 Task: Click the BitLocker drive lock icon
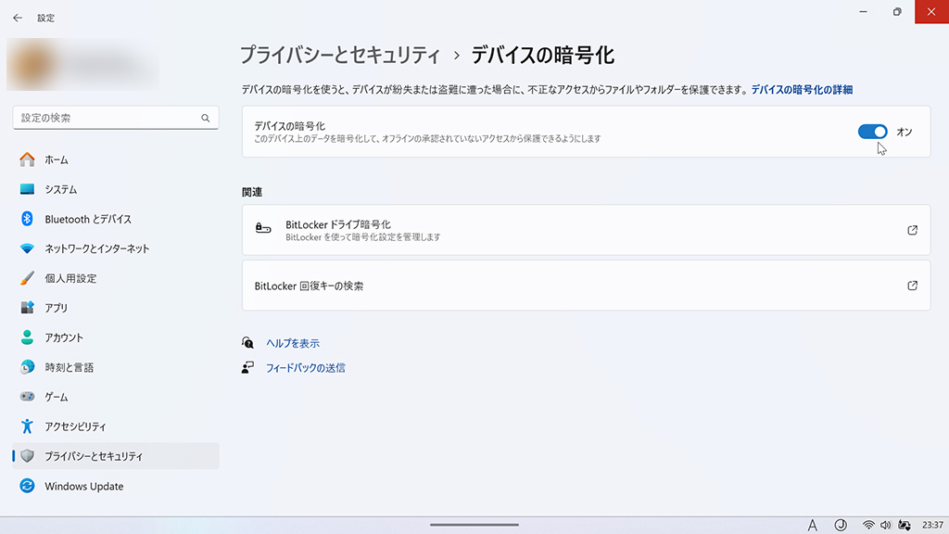pos(262,228)
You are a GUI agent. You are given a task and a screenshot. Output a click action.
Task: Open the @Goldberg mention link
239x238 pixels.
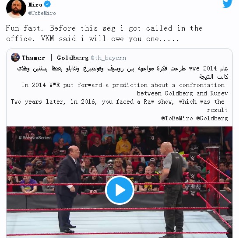pos(212,118)
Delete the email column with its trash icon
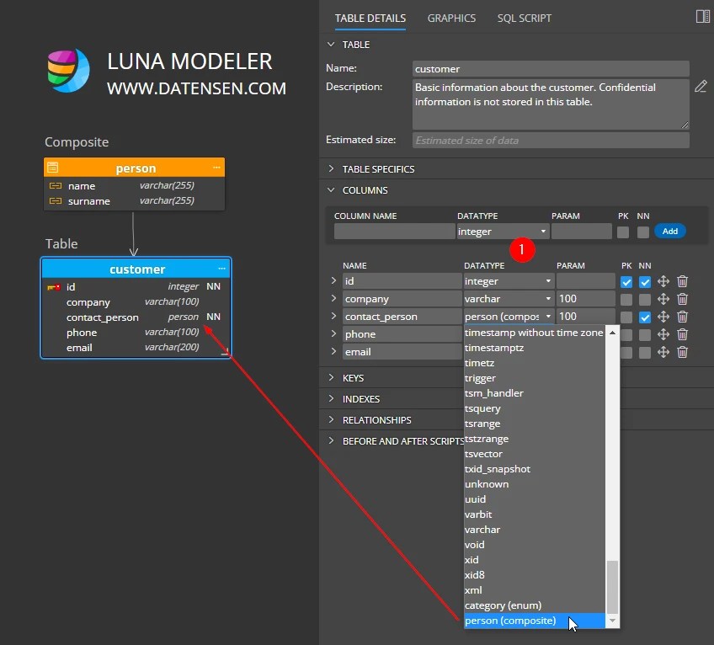This screenshot has width=714, height=645. click(x=682, y=352)
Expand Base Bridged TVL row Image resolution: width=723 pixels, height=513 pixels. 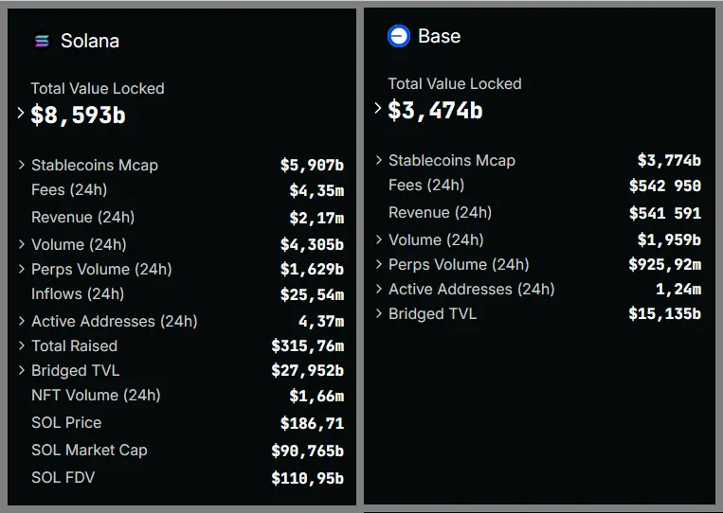(x=379, y=313)
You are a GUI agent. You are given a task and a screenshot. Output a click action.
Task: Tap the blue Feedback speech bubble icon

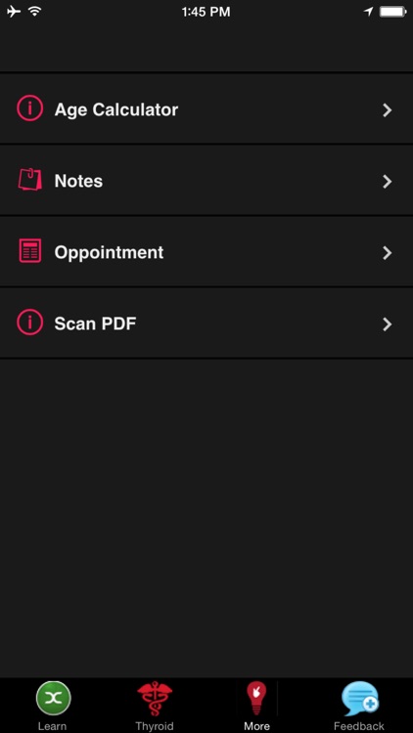click(x=359, y=699)
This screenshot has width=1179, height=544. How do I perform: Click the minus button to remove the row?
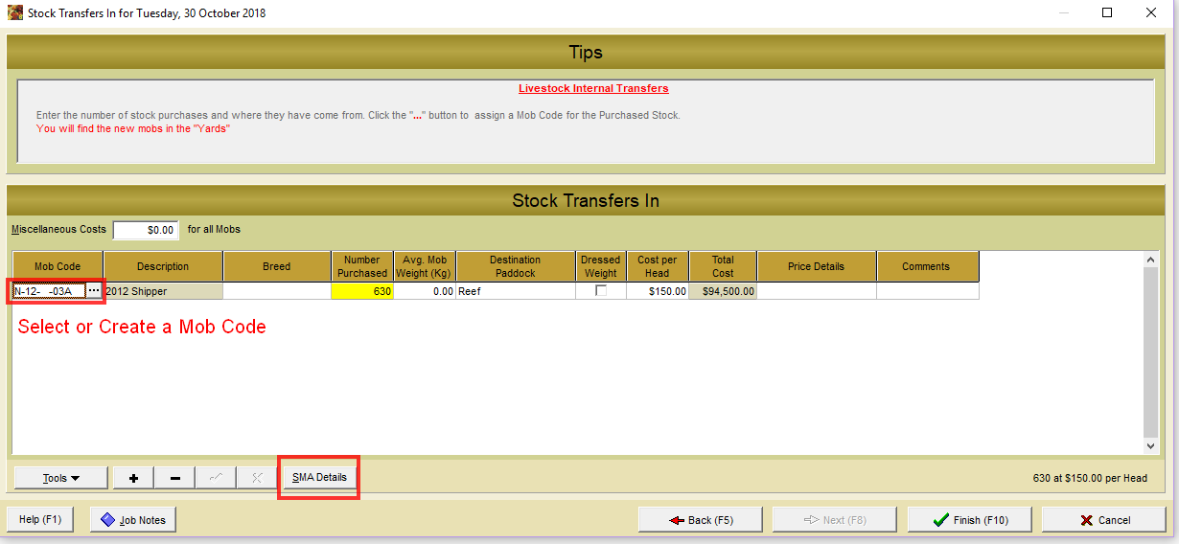coord(174,478)
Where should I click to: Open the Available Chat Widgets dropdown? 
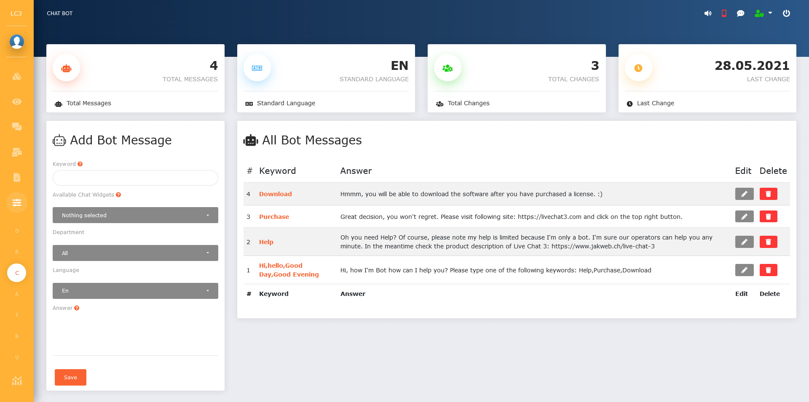click(x=135, y=215)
++++
__YOUR INSTRUCTIONS__
Your copy should hold exactly the lines from the one that contains "This screenshot has width=1179, height=544." through the final line of the data, both ends included, and no pictures.

__PROBLEM SOLUTION__
This screenshot has width=1179, height=544. How do I perform: Click the minus button to remove the row?
coord(174,478)
Where should I click to: Open the Available Chat Widgets dropdown? 
click(x=135, y=215)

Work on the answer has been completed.